### Dataset extract
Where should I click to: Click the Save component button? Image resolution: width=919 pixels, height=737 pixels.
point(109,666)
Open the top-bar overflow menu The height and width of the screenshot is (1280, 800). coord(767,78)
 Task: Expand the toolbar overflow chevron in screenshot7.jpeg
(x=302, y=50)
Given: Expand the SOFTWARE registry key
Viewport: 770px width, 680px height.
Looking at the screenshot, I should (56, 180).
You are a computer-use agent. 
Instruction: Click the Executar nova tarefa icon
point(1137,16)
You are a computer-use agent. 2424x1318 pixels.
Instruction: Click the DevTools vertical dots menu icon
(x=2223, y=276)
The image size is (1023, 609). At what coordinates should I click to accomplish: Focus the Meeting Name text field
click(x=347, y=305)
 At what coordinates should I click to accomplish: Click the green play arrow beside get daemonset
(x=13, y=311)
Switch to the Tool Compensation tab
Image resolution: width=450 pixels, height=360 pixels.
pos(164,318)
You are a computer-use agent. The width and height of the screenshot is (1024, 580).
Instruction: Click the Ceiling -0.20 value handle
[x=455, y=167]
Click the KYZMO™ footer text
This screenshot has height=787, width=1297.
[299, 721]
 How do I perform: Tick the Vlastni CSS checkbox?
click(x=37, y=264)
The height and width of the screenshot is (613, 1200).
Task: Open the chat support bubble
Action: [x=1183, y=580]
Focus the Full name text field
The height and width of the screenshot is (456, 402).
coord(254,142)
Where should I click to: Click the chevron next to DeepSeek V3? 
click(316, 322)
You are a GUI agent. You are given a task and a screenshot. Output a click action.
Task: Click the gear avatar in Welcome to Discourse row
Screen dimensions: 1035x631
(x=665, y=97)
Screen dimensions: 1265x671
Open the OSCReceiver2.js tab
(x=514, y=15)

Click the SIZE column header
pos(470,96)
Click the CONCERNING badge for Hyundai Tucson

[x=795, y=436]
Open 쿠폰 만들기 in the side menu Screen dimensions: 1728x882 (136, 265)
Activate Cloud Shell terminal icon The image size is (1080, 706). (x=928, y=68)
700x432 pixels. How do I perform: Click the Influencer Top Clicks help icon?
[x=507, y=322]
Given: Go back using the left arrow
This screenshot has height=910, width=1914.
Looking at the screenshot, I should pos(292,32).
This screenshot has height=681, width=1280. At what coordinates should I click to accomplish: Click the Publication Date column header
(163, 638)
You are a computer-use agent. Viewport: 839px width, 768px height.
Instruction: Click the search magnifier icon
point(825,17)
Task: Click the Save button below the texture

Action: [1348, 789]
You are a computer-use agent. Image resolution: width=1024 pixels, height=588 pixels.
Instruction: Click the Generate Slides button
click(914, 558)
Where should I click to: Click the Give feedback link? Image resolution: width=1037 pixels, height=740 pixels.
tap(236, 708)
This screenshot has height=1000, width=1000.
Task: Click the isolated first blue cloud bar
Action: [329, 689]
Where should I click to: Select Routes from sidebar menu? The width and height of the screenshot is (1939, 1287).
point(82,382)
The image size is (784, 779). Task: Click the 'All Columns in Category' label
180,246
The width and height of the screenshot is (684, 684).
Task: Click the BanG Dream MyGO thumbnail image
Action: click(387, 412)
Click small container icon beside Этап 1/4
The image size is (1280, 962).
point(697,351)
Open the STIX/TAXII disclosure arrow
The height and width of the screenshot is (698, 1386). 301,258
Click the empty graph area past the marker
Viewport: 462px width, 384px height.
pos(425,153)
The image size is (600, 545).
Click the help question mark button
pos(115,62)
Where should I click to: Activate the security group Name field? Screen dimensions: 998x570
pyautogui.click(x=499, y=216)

### Your objective
Which lines in the material above include the string "computer"? Pull them out.

### Response to the exercise
You are a computer-use agent. 
You are a computer-use agent. 2424x1318 pixels.
You are a computer-use agent. The width and height of the screenshot is (1024, 580).
You are a computer-use agent. Viewport: 839px width, 768px height.
You are a computer-use agent. Image resolution: width=1024 pixels, height=588 pixels.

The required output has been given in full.